A pochete (pequena bolsa de cintura), o sapato branco, as polainas –como as do filme “Flash Dance” (1983)–, a blusa de gola alta e a sandália Birkenstock, conhecida como papete, geralmente feita de tiras de couro presas a um solado achatado de cortiça, são algumas “cafonices” que voltaram ao mercado com força.
“É um estilo ‘tô nem aí’ de se vestir que a [grife francesa] Céline tornou famoso. É um fingimento, claro, já que a escolha por essa desconstrução [do que se entende por beleza] é calculada”, define a consultora de moda e empresária Costanza Pascolato.
Para ela, o retorno à ribalta do que há até pouco tempo era considerado brega tem a ver com o fato de a juventude não ter vivenciado a moda de três décadas atrás.

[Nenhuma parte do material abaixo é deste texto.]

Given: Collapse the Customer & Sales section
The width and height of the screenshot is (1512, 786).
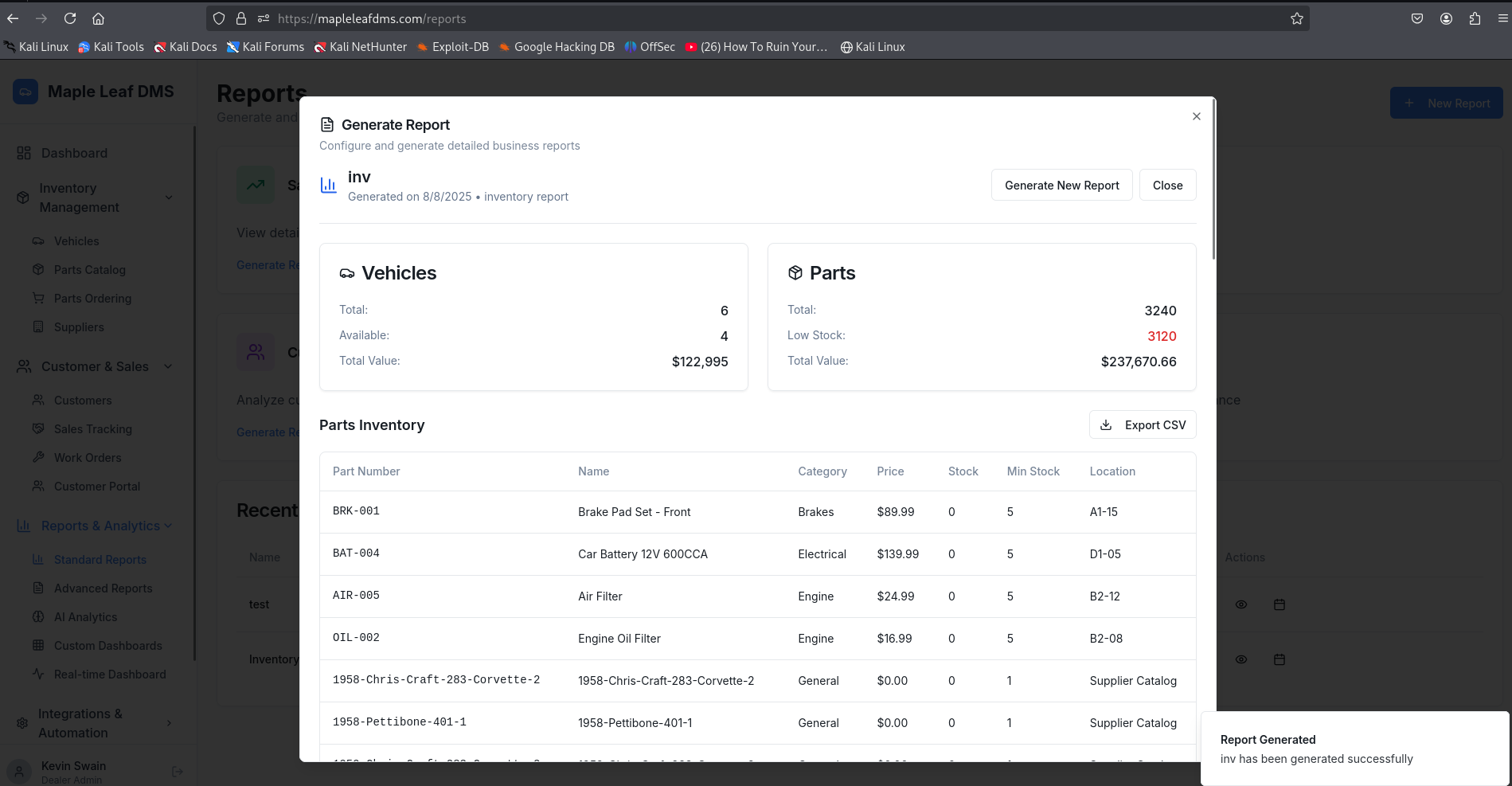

Essas peças, portanto, quando relançadas sob nova roupagem, não seriam tidas como de mau gosto.
“É uma maneira de as pessoas mostrarem um estilo próprio. Você pode não gostar de Valesca Popozuda, por exemplo, taxá-la de brega, mas há bastante gente interessada no modo dela de se vestir. Não há mais regras, tudo está permitido”, diz Pascolato.
VALE-TUDO
No vale-tudo da moda, a grife italiana Valentino dividiu os entendidos de moda ao vestir, em julho passado, um modelo com uma pochete florida no último desfile masculino de verão 2016. Antes dela, a italiana Gucci e a francesa Chanel já haviam mostrado suas bolsas da discórdia na passarela feminina.
Ambas as grifes, aliás, também apostaram no retorno das polainas, que nas vitrines do varejo popular de São Paulo não custam mais que R$ 20.

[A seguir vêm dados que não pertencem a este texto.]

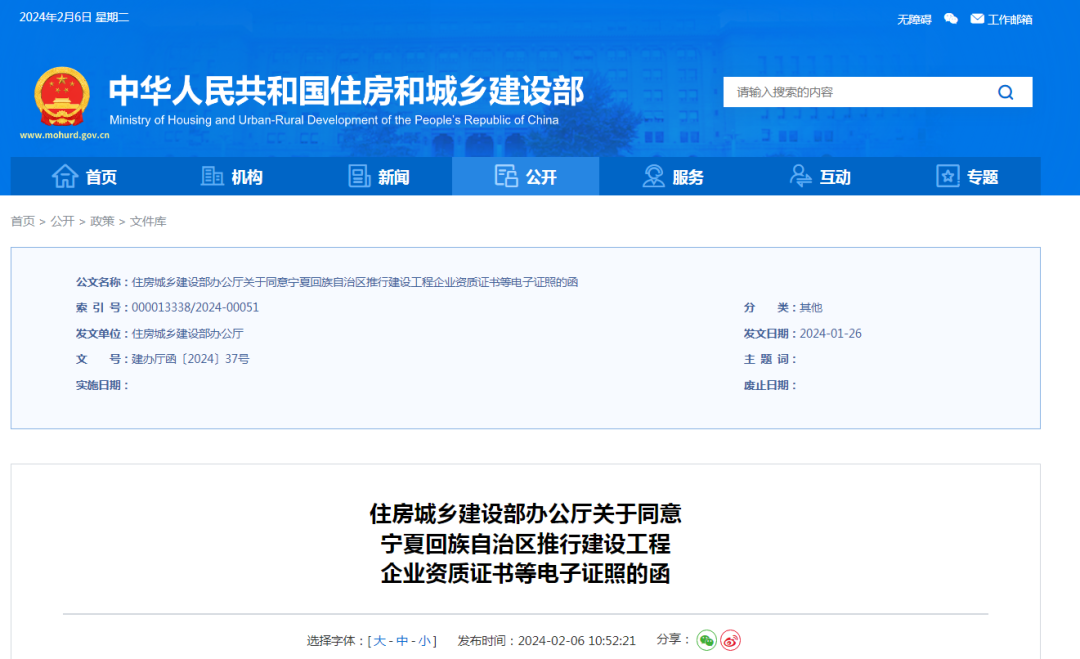Screen dimensions: 1080x659
Task: Open the 机构 navigation tab
Action: (x=232, y=177)
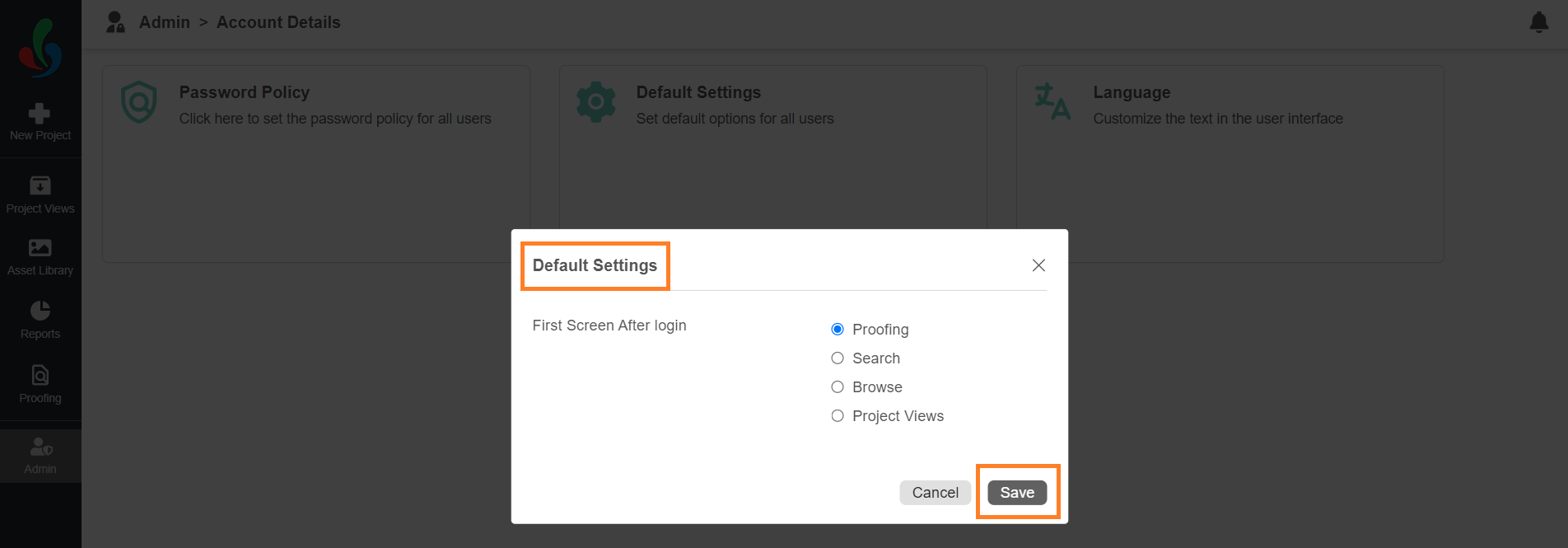Open the Asset Library icon

40,247

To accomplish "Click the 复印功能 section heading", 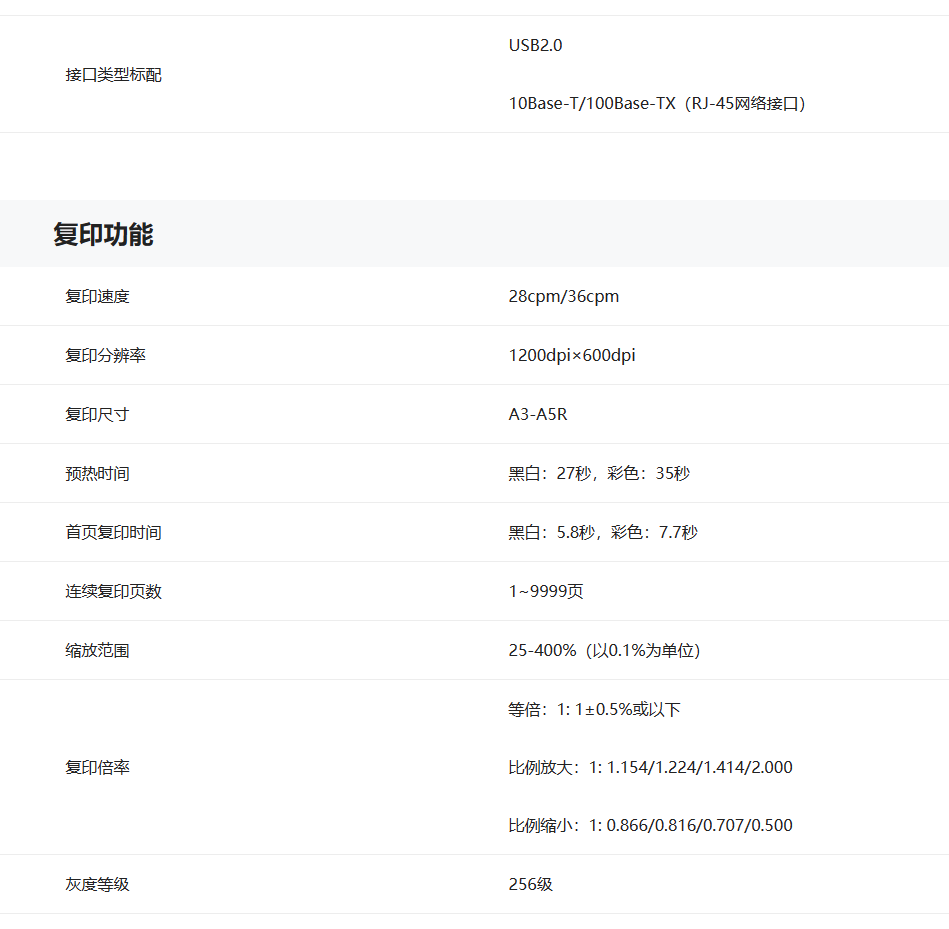I will point(103,235).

Cafonas ou não, polainas, sapato branco, blusas de gola alta (ou rulê) e pochetes compõem o closet da maquiadora Jake Falchi, 30. “Todo mundo tira onda da minha cara, porque sempre tem um cara estranho usando pochete”, diz Falchi. “Mas, como não gosto de usar nem mochila nem bolsa, passei a usar [a pochete] para guardar os documentos e o celular.” Ela tem cinco modelos no armário.
Funcionais, as sandálias da grife alemã Birkenstock fazem parte do look do empresário Ian Guedes, 32, há cinco anos. Quando está em casa, longe dos olhares de reprovação dos amigos, ele adota a papete com meias.
“Quando usava crocs [tamanco de plástico] tiravam mais sarro. As ‘birkens’ são mais aceitas, têm um ar de sofisticação que combina com bermuda, calça, camiseta e camisa social”, diz Guedes.
O CEO da marca, Oliver Reichert, aproveitou a exposição das sandálias no meio fashionista para expandir o solado “footbed” (mais anatômico), característico das sandálias alemãs, para pés estrangeiros.
À Folha, durante uma feira de calçados na Alemanha, Reichert disse que além de São Paulo, onde a marca iniciou a operação neste mês, o Rio deve abrigar um ponto de venda da etiqueta nos próximos anos. A Birkenstock tem 241 anos e ficou famosa pelo desenho ergonômico confortável.”Há poucas peças que conseguem sobreviver ao tempo, e são sempre aquelas que trazem funcionalidade e conforto”, diz o executivo.
Ele acredita que versões de plástico dos seus modelos mais famosos podem ser em breve, no Brasil, uma opção aos chinelos de dedo da Havaianas. “Você pode achá-la feia, não gostar do estilo, mas ela te faz bem de alguma forma. Isso está além da moda.”